#### [INPUT]
• • •
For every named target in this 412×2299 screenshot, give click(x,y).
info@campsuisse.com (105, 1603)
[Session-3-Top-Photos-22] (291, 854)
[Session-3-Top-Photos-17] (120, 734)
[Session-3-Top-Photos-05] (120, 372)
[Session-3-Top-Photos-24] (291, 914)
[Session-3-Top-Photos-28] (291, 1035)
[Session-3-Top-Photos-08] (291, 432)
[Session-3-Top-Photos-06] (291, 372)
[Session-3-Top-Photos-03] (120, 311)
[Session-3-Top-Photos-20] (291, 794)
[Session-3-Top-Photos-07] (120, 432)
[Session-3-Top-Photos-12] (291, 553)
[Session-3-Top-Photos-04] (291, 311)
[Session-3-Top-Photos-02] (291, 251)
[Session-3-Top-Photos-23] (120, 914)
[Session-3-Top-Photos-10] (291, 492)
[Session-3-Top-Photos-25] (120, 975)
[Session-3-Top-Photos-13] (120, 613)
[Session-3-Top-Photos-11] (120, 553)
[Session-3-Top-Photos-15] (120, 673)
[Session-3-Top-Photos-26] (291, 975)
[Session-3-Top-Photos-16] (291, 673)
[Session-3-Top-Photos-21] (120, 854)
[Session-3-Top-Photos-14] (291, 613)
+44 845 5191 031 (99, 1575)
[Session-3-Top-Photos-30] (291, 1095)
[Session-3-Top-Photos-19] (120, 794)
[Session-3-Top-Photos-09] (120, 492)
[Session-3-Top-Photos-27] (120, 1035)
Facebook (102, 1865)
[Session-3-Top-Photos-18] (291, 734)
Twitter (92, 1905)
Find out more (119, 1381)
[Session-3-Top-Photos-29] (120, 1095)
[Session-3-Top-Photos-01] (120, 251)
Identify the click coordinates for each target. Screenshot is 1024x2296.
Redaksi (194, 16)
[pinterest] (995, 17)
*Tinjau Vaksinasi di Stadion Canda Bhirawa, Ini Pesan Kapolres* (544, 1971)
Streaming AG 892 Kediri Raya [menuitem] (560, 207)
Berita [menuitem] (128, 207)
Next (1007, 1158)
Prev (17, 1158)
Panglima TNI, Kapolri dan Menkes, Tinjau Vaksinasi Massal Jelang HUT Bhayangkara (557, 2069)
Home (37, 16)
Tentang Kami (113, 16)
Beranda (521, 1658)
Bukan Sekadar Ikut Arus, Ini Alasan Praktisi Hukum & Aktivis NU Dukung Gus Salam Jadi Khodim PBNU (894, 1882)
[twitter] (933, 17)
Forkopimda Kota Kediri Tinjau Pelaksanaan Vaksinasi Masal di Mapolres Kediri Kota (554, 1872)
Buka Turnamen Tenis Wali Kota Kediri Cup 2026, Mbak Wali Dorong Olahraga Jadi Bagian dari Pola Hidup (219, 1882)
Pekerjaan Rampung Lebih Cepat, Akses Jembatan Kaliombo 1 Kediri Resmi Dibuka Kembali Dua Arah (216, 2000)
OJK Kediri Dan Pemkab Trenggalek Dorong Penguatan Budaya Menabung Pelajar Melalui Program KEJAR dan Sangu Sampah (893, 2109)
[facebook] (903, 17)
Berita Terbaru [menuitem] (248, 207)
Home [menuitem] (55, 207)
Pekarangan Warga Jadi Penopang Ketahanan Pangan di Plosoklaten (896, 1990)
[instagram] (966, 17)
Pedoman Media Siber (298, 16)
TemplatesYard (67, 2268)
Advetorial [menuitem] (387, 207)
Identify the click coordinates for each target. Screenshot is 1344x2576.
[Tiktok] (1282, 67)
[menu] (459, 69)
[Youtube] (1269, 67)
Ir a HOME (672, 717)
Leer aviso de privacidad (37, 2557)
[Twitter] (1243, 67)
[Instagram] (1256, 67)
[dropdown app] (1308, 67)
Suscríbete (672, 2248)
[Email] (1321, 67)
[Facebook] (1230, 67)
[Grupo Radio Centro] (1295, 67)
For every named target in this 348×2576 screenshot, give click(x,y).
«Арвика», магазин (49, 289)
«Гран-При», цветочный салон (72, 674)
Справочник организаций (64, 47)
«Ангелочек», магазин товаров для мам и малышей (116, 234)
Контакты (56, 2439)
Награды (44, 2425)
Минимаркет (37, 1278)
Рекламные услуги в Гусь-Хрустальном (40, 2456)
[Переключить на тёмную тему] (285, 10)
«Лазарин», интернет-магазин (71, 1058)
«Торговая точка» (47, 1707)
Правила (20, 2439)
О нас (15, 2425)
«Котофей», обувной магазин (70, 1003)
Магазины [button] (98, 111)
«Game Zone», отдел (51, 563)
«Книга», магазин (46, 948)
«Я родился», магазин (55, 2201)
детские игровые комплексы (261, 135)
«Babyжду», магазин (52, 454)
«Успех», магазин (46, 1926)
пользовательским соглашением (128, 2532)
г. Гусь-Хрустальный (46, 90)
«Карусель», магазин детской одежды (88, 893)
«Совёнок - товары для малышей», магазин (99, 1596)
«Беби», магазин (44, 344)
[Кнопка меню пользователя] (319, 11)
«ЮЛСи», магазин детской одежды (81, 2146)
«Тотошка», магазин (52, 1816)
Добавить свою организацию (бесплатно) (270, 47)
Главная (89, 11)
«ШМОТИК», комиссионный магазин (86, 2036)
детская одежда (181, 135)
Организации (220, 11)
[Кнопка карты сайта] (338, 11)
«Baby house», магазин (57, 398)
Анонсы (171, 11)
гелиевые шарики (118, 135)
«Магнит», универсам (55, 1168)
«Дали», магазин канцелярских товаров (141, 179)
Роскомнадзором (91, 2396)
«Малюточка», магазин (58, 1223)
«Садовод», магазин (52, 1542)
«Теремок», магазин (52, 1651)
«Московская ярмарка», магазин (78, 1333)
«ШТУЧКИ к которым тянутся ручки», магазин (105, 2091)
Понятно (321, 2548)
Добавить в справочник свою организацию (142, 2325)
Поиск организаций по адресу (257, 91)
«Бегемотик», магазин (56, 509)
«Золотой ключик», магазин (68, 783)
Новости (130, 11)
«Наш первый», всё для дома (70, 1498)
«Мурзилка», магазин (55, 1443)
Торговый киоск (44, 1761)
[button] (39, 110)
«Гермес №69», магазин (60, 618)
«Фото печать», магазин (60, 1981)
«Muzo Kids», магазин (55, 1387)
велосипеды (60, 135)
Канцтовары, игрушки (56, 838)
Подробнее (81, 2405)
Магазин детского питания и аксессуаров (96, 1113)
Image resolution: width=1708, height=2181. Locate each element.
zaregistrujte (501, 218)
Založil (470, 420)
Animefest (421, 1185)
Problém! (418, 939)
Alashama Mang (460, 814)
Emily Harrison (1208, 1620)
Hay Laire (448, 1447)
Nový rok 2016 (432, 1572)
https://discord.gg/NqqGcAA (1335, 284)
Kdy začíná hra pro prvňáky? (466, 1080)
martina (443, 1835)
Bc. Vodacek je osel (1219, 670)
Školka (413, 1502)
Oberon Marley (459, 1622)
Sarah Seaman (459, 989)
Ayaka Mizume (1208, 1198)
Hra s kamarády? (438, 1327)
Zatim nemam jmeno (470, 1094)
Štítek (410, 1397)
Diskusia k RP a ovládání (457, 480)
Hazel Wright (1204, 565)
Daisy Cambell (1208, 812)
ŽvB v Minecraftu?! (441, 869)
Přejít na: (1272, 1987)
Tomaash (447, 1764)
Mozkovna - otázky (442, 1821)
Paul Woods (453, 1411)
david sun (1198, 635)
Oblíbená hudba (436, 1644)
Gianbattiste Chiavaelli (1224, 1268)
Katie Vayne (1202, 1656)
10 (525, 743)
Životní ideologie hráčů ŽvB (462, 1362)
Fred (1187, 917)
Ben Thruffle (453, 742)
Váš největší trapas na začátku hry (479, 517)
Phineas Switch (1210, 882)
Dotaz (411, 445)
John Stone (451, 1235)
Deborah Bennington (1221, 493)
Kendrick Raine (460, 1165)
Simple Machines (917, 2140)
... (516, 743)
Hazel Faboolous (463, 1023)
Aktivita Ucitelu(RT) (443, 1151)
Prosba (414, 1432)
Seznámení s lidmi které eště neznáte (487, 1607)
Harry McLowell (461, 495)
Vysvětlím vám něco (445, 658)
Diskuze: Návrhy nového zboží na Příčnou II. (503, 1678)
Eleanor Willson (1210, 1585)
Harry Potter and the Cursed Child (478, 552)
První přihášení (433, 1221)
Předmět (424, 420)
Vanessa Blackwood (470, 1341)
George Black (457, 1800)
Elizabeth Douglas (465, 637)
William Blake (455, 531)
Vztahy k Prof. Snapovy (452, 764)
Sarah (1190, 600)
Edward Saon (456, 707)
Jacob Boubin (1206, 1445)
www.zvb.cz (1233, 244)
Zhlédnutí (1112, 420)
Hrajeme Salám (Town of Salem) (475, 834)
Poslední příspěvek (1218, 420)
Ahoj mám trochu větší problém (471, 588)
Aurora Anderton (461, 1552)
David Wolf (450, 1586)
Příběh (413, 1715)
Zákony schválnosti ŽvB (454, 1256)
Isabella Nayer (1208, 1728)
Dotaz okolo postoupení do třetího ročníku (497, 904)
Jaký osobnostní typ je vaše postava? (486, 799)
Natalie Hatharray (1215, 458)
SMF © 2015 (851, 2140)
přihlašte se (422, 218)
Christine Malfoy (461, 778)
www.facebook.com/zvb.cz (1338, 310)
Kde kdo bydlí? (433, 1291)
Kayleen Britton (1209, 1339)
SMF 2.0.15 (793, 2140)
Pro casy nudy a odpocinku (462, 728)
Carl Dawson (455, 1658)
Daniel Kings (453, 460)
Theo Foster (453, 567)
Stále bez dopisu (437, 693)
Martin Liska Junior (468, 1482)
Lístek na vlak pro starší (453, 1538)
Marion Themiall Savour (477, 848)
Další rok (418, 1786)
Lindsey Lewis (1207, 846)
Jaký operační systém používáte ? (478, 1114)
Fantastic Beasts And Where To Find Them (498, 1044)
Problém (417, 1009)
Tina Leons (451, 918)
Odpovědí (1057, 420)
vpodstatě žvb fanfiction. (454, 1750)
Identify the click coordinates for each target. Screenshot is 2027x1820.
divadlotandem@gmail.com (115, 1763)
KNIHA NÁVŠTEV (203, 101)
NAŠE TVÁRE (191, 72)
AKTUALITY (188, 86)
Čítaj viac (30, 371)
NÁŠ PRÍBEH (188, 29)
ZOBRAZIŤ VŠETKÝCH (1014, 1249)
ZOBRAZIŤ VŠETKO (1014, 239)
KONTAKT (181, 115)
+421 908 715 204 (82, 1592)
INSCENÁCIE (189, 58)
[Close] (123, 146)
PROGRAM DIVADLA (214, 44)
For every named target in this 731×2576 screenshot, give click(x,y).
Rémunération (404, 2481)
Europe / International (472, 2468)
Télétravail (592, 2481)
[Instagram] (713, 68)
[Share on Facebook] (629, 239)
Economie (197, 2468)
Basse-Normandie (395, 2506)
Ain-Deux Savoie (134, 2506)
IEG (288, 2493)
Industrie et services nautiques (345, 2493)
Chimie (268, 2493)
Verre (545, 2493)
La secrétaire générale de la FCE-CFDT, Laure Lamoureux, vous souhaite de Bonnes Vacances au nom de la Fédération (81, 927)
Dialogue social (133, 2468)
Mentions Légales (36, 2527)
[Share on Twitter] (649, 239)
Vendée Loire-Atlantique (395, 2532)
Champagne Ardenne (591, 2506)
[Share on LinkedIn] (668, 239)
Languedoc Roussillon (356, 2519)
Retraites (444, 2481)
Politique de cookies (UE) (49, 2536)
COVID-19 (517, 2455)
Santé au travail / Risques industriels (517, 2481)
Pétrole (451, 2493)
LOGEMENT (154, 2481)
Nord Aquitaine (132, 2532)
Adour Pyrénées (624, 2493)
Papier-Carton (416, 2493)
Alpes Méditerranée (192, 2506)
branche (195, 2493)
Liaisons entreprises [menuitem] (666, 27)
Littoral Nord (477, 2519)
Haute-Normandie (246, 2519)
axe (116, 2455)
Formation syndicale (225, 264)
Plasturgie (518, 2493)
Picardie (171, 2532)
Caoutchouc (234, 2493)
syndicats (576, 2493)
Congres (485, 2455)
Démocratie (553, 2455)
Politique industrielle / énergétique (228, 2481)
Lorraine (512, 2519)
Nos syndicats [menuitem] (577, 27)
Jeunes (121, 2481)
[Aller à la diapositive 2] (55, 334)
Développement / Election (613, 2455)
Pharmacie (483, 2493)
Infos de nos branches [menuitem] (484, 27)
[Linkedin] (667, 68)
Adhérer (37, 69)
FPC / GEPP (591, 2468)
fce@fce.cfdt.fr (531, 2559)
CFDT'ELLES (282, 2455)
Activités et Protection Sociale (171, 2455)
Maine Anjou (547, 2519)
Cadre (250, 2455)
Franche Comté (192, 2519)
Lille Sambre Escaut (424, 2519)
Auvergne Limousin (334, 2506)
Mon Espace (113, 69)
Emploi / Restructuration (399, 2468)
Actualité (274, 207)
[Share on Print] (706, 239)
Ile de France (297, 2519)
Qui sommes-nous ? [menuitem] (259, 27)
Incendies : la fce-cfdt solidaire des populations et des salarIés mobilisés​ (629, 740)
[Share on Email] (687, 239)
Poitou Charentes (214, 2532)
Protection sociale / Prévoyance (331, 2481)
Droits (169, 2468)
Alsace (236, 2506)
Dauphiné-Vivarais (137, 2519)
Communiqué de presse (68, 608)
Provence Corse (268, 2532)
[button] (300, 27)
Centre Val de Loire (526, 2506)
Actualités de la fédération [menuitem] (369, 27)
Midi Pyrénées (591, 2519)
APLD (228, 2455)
• • •
#### [TASK TO COMPLETE]
For this task, write out exactly the lines of the entries above, starting at the line with "Seznámení s lidmi" and ending at the line with "SMF © 2015 (851, 2140)", both included, and no others.

#### [RESULT OF THIS EXERCISE]
Seznámení s lidmi které eště neznáte (487, 1607)
Harry McLowell (461, 495)
Vysvětlím vám něco (445, 658)
Diskuze: Návrhy nového zboží na Příčnou II. (503, 1678)
Eleanor Willson (1210, 1585)
Harry Potter and the Cursed Child (478, 552)
První přihášení (433, 1221)
Předmět (424, 420)
Vanessa Blackwood (470, 1341)
George Black (457, 1800)
Elizabeth Douglas (465, 637)
William Blake (455, 531)
Vztahy k Prof. Snapovy (452, 764)
Sarah (1190, 600)
Edward Saon (456, 707)
Jacob Boubin (1206, 1445)
www.zvb.cz (1233, 244)
Zhlédnutí (1112, 420)
Hrajeme Salám (Town of Salem) (475, 834)
Poslední příspěvek (1218, 420)
Ahoj mám trochu větší problém (471, 588)
Aurora Anderton (461, 1552)
David Wolf (450, 1586)
Příběh (413, 1715)
Zákony schválnosti ŽvB (454, 1256)
Isabella Nayer (1208, 1728)
Dotaz okolo postoupení do třetího ročníku (497, 904)
Jaký osobnostní typ je vaše postava? (486, 799)
Natalie Hatharray (1215, 458)
SMF © 2015 (851, 2140)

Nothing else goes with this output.